Yeshua HaMashiach: Jesus, Our High Priest
Psalm 110 reveals the Messiah would be a priest according to the order of Melchizedek; Jesus was not from the priests’ Tribe of Levi but of Judah, yet is a priest forever (Hebrews 7:11–28).
Jewish Roots: Year After Year
To cover Israel’s sins, the high priest had to enter the Holy of Holies on the Day of Atonement every year (Leviticus 16:34, Hebrews 10:1).
Yeshua HaMashiach: Once for All
Jesus made a once-and-for-all sacrifice (Hebrews 10:10–12).
Jewish Roots: First for the Priest’s Sins
Before the high priest could make atonement for Israel’s sins, he first had to offer sacrifices to atone for his own and his family’s sin (Leviticus 16:11).
Yeshua HaMashiach: The Perfect High Priest
Jesus didn’t have to do this because He was without sin, a fitting and undefiled high priest (Hebrews 7:26–28).
Jewish Roots: Atonement Requires Blood
God proclaimed that the atonement – or covering – of our sin requires blood (Leviticus 17:11, Hebrews 9:22).
Yeshua HaMashiach: His Own Blood
Rather than the blood of bulls and goats, Jesus supplied His own blood, bringing it into the heavenly Holy of Holies and presenting it to God to atone for our sin (Hebrews 9:12).

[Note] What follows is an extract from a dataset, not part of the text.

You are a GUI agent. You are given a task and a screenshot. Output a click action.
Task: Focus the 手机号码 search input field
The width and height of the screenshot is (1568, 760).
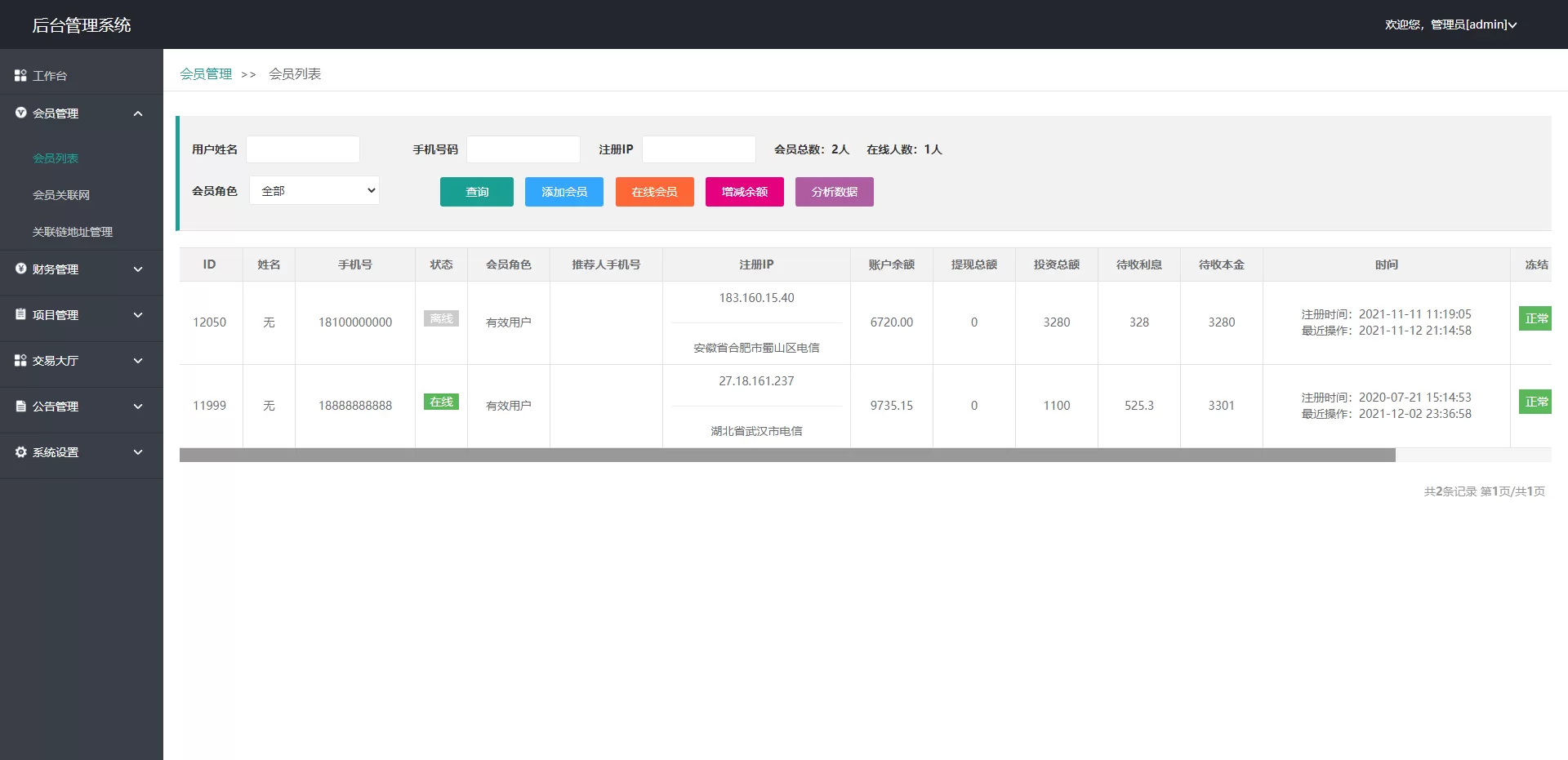pyautogui.click(x=523, y=149)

Jewish Roots: Entering the Holy of Holies
The high priest entered the Holy of Holies knowing that his impurity in the face of God’s holiness meant that if he did something wrong, he could die (Leviticus 16:13, Leviticus 10:1–2, 2 Samuel 6:6–7).
Yeshua HaMashiach: Entering with Confidence
Jesus offered Himself without spot or blemish to God. Therefore, He entered the Most Holy Place without concern. His sacrifice enables us to approach the throne of God with confidence as well (Hebrews 10:14, 19, 22).
Jewish Roots: Sins Placed on the Scapegoat
Yom Kippur required the high priest to lay his hands and symbolically place the sins of Israel on a live goat known as the “scapegoat”(Leviticus 16:21–22).
Yeshua HaMashiach: Our Sins Placed on Him
Isaiah prophesied of the suffering Messiah upon whom all our sins would be placed. The New Testament Scriptures tell us that Jesus took our sins upon Him to the extent that He became sin for our forgiveness (Isaiah 53:6, 2 Corinthians 5:21, Hebrews 9:26).
Jewish Roots: Symbolically Sending Israel’s Sins Away
The scapegoat was led into the wilderness and abandoned, representing the carrying away of sin (Leviticus 16:21).
Yeshua HaMashiach: Removing Our Sin and Making Us Holy
Jesus put sin away from us for good. The blood of His sacrifice removes our sin and even makes us holy (Hebrews 9:26, 10:10, 14).
Chapters 4–10 in the book of Hebrews are based entirely on the Jewish roots of the Old Covenant. In their text, we see the filling full of God’s sovereign design. First, He established a sacrificial system that presented an overwhelming reminder of our sin’s gravity and the high price that innocent lives paid on our behalf. He promised that one day a Redeemer would come and usher in a New Covenant. Jesus the Messiah did come, and He bore away forever the sins of those who place their faith in Him (Jeremiah 31:31–33, Isaiah 53, Hebrews 7:25).
The Bible is one story, one cohesive account of God’s interaction with humanity through the Jewish people. When we set the Old Testament’s descriptions of the Day of Atonement next to Jesus’ sacrifice, as the author of Hebrews did, we see God’s marvelous attention to detail and the intentionality of His ways. We can grasp more fully the depth and magnitude of the Gospel’s good news. Understanding the Jewish roots of Christianity does this for us, and Yom Kippur is a profound example.